Output every line below as it stands, dropping only the images.

Stored data entries:
Segment Open

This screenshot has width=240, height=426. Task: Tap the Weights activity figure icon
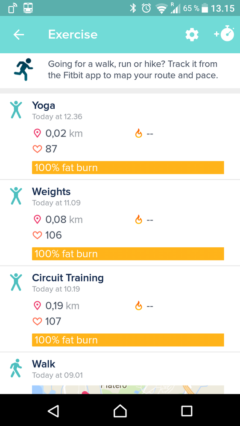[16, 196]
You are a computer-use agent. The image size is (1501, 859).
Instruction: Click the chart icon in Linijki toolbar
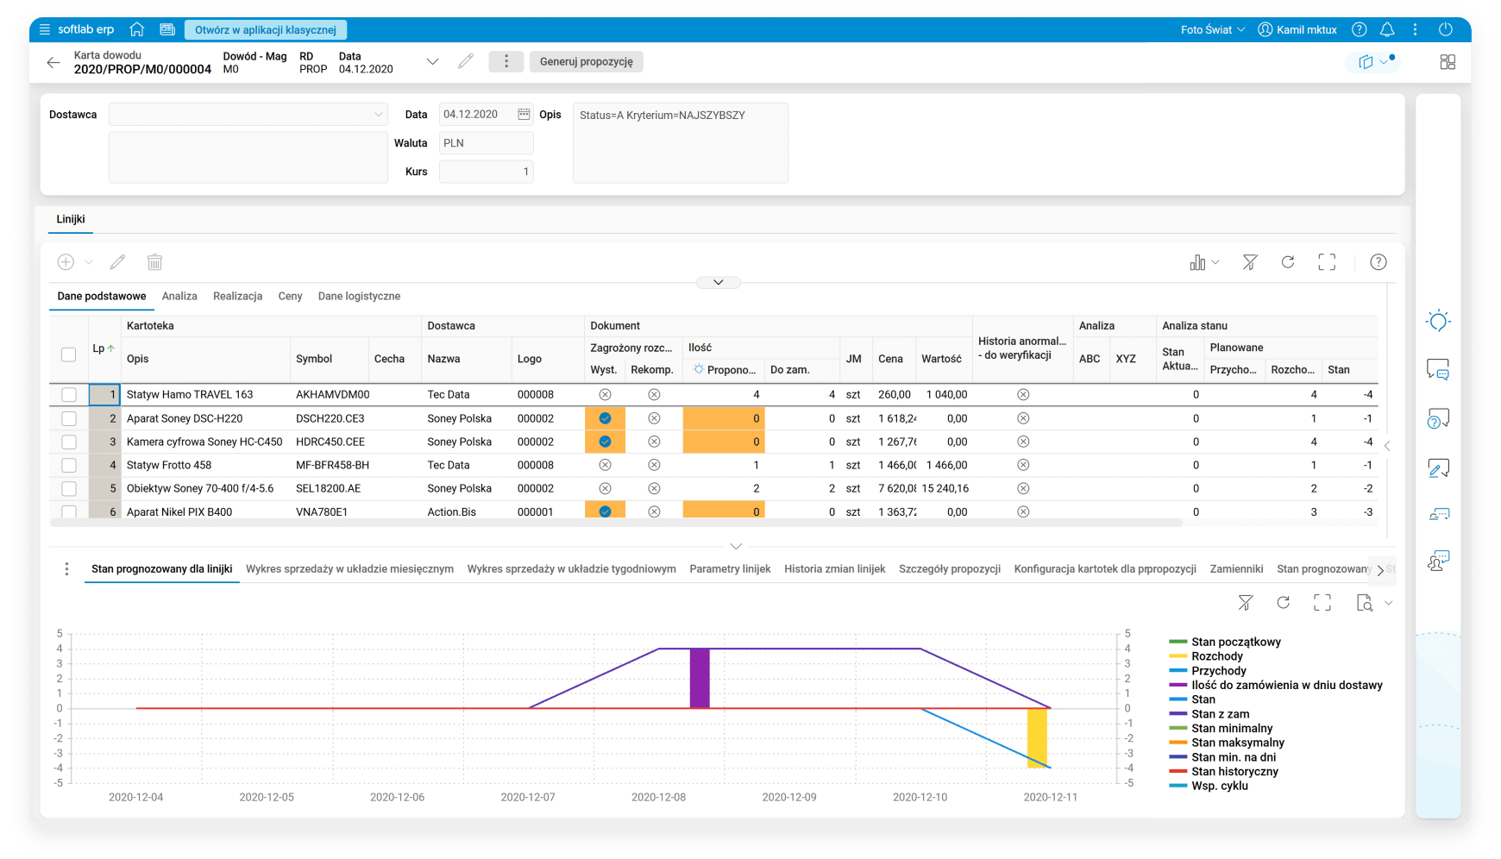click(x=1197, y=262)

Segment Closed

** The completed task **
This screenshot has width=240, height=426. Task: Tap the Weights activity figure icon
[16, 196]
You are a computer-use agent. The image size is (1501, 859).
Instruction: Click the chart icon in Linijki toolbar
click(x=1197, y=262)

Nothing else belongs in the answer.